- Problem to work on -
Convert every line of the material below into a JSON list of strings, one string per line, and leave out blank lines.

- Material shown -

********

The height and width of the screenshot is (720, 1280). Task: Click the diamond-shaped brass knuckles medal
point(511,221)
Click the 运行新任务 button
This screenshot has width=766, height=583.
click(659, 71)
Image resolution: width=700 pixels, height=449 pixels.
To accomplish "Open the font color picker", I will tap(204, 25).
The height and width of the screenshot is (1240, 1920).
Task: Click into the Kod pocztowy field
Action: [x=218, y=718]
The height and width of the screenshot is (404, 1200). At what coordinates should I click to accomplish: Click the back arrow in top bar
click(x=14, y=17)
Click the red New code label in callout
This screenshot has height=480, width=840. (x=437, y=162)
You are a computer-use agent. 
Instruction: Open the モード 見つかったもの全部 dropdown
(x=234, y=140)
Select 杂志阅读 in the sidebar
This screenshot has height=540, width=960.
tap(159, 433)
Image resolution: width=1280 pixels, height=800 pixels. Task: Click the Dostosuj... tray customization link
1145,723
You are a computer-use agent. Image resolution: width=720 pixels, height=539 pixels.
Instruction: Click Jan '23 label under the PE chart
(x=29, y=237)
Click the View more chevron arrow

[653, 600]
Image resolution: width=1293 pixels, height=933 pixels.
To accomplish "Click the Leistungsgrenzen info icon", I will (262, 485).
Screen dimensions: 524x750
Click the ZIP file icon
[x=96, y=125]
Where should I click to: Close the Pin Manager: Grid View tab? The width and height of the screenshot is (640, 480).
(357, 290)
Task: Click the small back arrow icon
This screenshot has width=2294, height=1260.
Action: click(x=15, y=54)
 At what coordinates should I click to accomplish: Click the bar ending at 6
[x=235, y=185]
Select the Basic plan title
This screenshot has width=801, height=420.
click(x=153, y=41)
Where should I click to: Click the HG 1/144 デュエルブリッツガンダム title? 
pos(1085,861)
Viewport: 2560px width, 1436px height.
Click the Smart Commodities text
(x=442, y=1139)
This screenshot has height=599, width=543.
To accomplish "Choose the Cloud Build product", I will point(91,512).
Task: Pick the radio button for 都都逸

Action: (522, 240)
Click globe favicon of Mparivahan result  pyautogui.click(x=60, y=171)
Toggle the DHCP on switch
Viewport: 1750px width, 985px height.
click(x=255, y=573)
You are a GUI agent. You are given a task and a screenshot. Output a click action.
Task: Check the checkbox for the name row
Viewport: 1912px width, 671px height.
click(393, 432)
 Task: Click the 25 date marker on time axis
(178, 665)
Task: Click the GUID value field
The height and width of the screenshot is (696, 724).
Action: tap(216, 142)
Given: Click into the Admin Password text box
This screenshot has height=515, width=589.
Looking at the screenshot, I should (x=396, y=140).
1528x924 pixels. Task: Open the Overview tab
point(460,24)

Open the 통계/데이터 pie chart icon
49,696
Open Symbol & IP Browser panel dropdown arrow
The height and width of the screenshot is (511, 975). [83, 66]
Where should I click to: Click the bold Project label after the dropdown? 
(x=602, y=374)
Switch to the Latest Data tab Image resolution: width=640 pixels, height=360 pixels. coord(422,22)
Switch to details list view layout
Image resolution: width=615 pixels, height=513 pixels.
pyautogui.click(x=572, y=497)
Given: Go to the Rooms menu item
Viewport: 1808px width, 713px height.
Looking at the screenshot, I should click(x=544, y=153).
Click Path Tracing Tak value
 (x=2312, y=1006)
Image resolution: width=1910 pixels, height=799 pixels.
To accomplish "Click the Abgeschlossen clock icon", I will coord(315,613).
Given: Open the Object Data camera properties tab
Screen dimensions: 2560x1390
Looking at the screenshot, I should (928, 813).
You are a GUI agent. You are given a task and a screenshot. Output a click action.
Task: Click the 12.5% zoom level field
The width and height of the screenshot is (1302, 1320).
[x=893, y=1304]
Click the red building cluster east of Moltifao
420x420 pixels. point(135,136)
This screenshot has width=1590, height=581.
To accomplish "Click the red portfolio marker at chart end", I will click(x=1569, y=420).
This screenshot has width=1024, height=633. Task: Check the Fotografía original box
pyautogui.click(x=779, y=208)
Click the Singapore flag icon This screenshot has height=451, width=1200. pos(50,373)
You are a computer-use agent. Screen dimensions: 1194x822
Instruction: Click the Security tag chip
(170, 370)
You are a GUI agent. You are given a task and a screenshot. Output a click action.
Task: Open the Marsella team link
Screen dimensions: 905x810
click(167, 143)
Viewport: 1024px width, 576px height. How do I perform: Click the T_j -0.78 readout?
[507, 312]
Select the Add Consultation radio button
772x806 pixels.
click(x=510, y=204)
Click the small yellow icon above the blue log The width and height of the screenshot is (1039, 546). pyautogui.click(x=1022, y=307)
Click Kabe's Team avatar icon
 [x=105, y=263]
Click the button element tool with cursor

********

- Result below -
[
  "The height and width of the screenshot is (720, 1280). Task: Click the diamond-shaped brass knuckles medal",
  "point(511,221)",
  "Click the 运行新任务 button",
  "This screenshot has width=766, height=583.",
  "click(659, 71)",
  "Image resolution: width=700 pixels, height=449 pixels.",
  "To accomplish \"Open the font color picker\", I will tap(204, 25).",
  "The height and width of the screenshot is (1240, 1920).",
  "Task: Click into the Kod pocztowy field",
  "Action: [x=218, y=718]",
  "The height and width of the screenshot is (404, 1200). At what coordinates should I click to accomplish: Click the back arrow in top bar",
  "click(x=14, y=17)",
  "Click the red New code label in callout",
  "This screenshot has height=480, width=840. (x=437, y=162)",
  "You are a computer-use agent. ",
  "Instruction: Open the モード 見つかったもの全部 dropdown",
  "(x=234, y=140)",
  "Select 杂志阅读 in the sidebar",
  "This screenshot has height=540, width=960.",
  "tap(159, 433)",
  "Image resolution: width=1280 pixels, height=800 pixels. Task: Click the Dostosuj... tray customization link",
  "1145,723",
  "You are a computer-use agent. Image resolution: width=720 pixels, height=539 pixels.",
  "Instruction: Click Jan '23 label under the PE chart",
  "(x=29, y=237)",
  "Click the View more chevron arrow",
  "[653, 600]",
  "Image resolution: width=1293 pixels, height=933 pixels.",
  "To accomplish \"Click the Leistungsgrenzen info icon\", I will (262, 485).",
  "Screen dimensions: 524x750",
  "Click the ZIP file icon",
  "[x=96, y=125]",
  "Where should I click to: Close the Pin Manager: Grid View tab? The width and height of the screenshot is (640, 480).",
  "(357, 290)",
  "Task: Click the small back arrow icon",
  "This screenshot has width=2294, height=1260.",
  "Action: click(x=15, y=54)",
  " At what coordinates should I click to accomplish: Click the bar ending at 6",
  "[x=235, y=185]",
  "Select the Basic plan title",
  "This screenshot has width=801, height=420.",
  "click(x=153, y=41)",
  "Where should I click to: Click the HG 1/144 デュエルブリッツガンダム title? ",
  "pos(1085,861)",
  "Viewport: 2560px width, 1436px height.",
  "Click the Smart Commodities text",
  "(x=442, y=1139)",
  "This screenshot has height=599, width=543.",
  "To accomplish \"Choose the Cloud Build product\", I will point(91,512).",
  "Task: Pick the radio button for 都都逸",
  "Action: (522, 240)",
  "Click globe favicon of Mparivahan result  pyautogui.click(x=60, y=171)",
  "Toggle the DHCP on switch",
  "Viewport: 1750px width, 985px height.",
  "click(x=255, y=573)",
  "You are a GUI agent. You are given a task and a screenshot. Output a click action.",
  "Task: Check the checkbox for the name row",
  "Viewport: 1912px width, 671px height.",
  "click(393, 432)",
  " Task: Click the 25 date marker on time axis",
  "(178, 665)",
  "Task: Click the GUID value field",
  "The height and width of the screenshot is (696, 724).",
  "Action: tap(216, 142)",
  "Given: Click into the Admin Password text box",
  "This screenshot has height=515, width=589.",
  "Looking at the screenshot, I should (x=396, y=140).",
  "1528x924 pixels. Task: Open the Overview tab",
  "point(460,24)",
  "Open the 통계/데이터 pie chart icon",
  "49,696",
  "Open Symbol & IP Browser panel dropdown arrow",
  "The height and width of the screenshot is (511, 975). [83, 66]",
  "Where should I click to: Click the bold Project label after the dropdown? ",
  "(x=602, y=374)",
  "Switch to the Latest Data tab Image resolution: width=640 pixels, height=360 pixels. coord(422,22)",
  "Switch to details list view layout",
  "Image resolution: width=615 pixels, height=513 pixels.",
  "pyautogui.click(x=572, y=497)",
  "Given: Go to the Rooms menu item",
  "Viewport: 1808px width, 713px height.",
  "Looking at the screenshot, I should click(x=544, y=153).",
  "Click Path Tracing Tak value",
  " (x=2312, y=1006)",
  "Image resolution: width=1910 pixels, height=799 pixels.",
  "To accomplish \"Click the Abgeschlossen clock icon\", I will coord(315,613).",
  "Given: Open the Object Data camera properties tab",
  "Screen dimensions: 2560x1390",
  "Looking at the screenshot, I should (928, 813).",
  "You are a GUI agent. You are given a task and a screenshot. Output a click action.",
  "Task: Click the 12.5% zoom level field",
  "The width and height of the screenshot is (1302, 1320).",
  "[x=893, y=1304]",
  "Click the red building cluster east of Moltifao",
  "420x420 pixels. point(135,136)",
  "This screenshot has width=1590, height=581.",
  "To accomplish \"Click the red portfolio marker at chart end\", I will click(x=1569, y=420).",
  "This screenshot has width=1024, height=633. Task: Check the Fotografía original box",
  "pyautogui.click(x=779, y=208)",
  "Click the Singapore flag icon This screenshot has height=451, width=1200. pos(50,373)",
  "You are a computer-use agent. Screen dimensions: 1194x822",
  "Instruction: Click the Security tag chip",
  "(170, 370)",
  "You are a GUI agent. You are given a task and a screenshot. Output a click action.",
  "Task: Open the Marsella team link",
  "Screen dimensions: 905x810",
  "click(167, 143)",
  "Viewport: 1024px width, 576px height. How do I perform: Click the T_j -0.78 readout?",
  "[507, 312]",
  "Select the Add Consultation radio button",
  "772x806 pixels.",
  "click(x=510, y=204)",
  "Click the small yellow icon above the blue log The width and height of the screenshot is (1039, 546). pyautogui.click(x=1022, y=307)",
  "Click Kabe's Team avatar icon",
  " [x=105, y=263]",
  "Click the button element tool with cursor"
]